Finally solved.
Thanks to pskink for key clue. Important link.
The fact is that keyboard need to get someеthing called EditorInfo from view, which is in focus. It allows EditText with certain inputMethod works properly.
So we just need to copy that behavior. You can use any view. I have override LinearLayout, use it as root viewGroup in xml and mark all views as
android:focusable="false"
android:focusableInTouchMode="false"
and only root has those tags "true". Not sure if both tags important.
then you need just to override two methods in your view
public boolean onCheckIsTextEditor() {
return true;
}
public InputConnection onCreateInputConnection(EditorInfo outAttrs) {
outAttrs.inputType = InputType.TYPE_CLASS_TEXT |
InputType.TYPE_TEXT_VARIATION_PASSWORD |
InputType.TYPE_TEXT_VARIATION_VISIBLE_PASSWORD |
InputType.TYPE_TEXT_FLAG_NO_SUGGESTIONS |
InputType.TYPE_TEXT_FLAG_MULTI_LINE;
outAttrs.imeOptions |= EditorInfo.IME_FLAG_NO_ENTER_ACTION;
return new super.onCreateInputConnection(outAttrs)
}
This will solve most problems.
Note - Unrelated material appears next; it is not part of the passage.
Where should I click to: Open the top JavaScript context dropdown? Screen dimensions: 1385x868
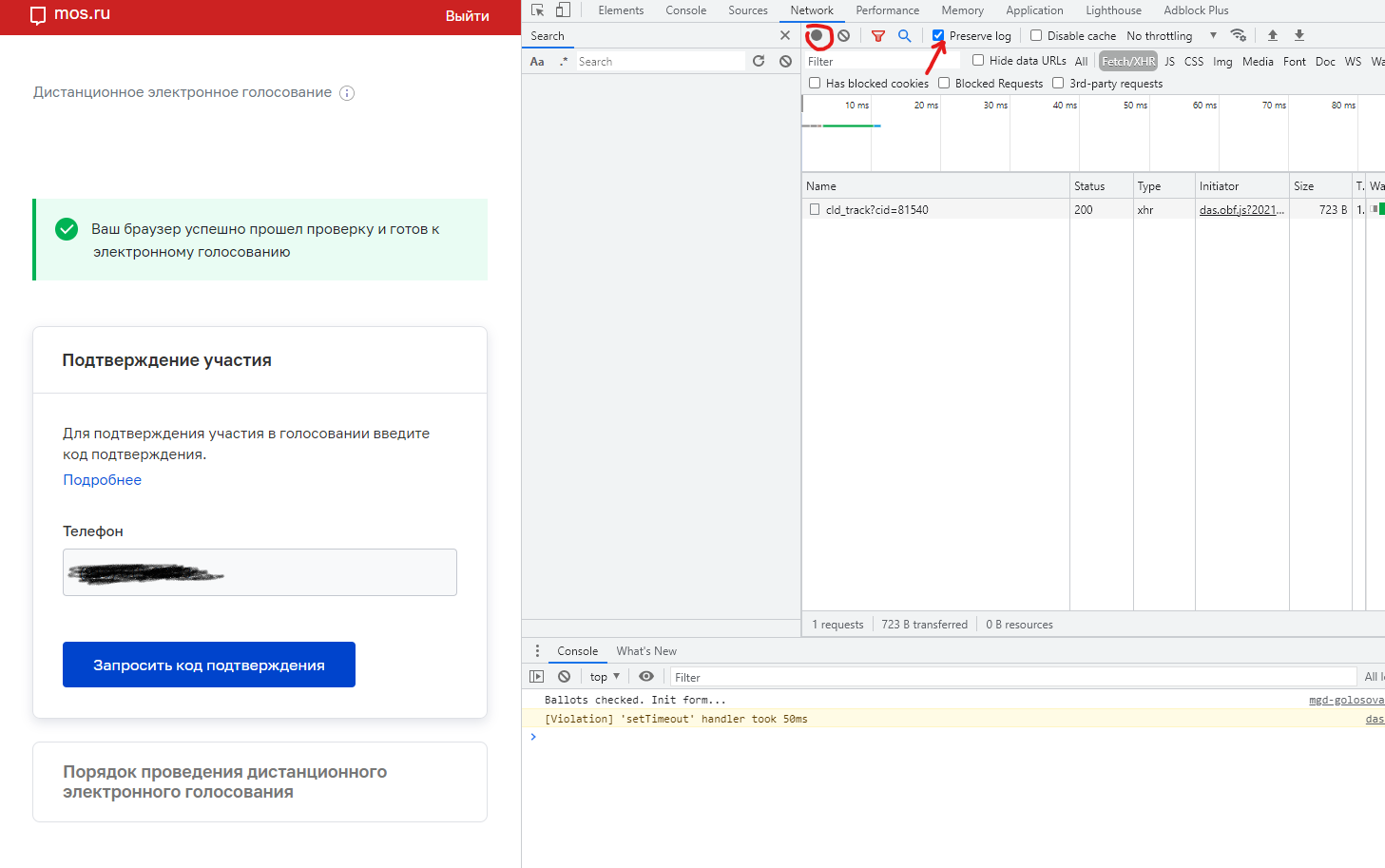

There also some improperly implemented keyboards (for example Emoji Keyboard (at 03/03/14)) which ignores EditorInfo. If you want - you can overcome even this with custom InputConnection, which extends BaseInputConnection - just override
public boolean setComposingText(CharSequence text, int newCursorPosition)
and you will get callback on each composing-event. Not really comfortable, but works at least. And this custom InputConnection must be returned from view's
public InputConnection onCreateInputConnection(EditorInfo outAttrs)
UPD1. Custom InputConnection also usefull with Samsung keyboards.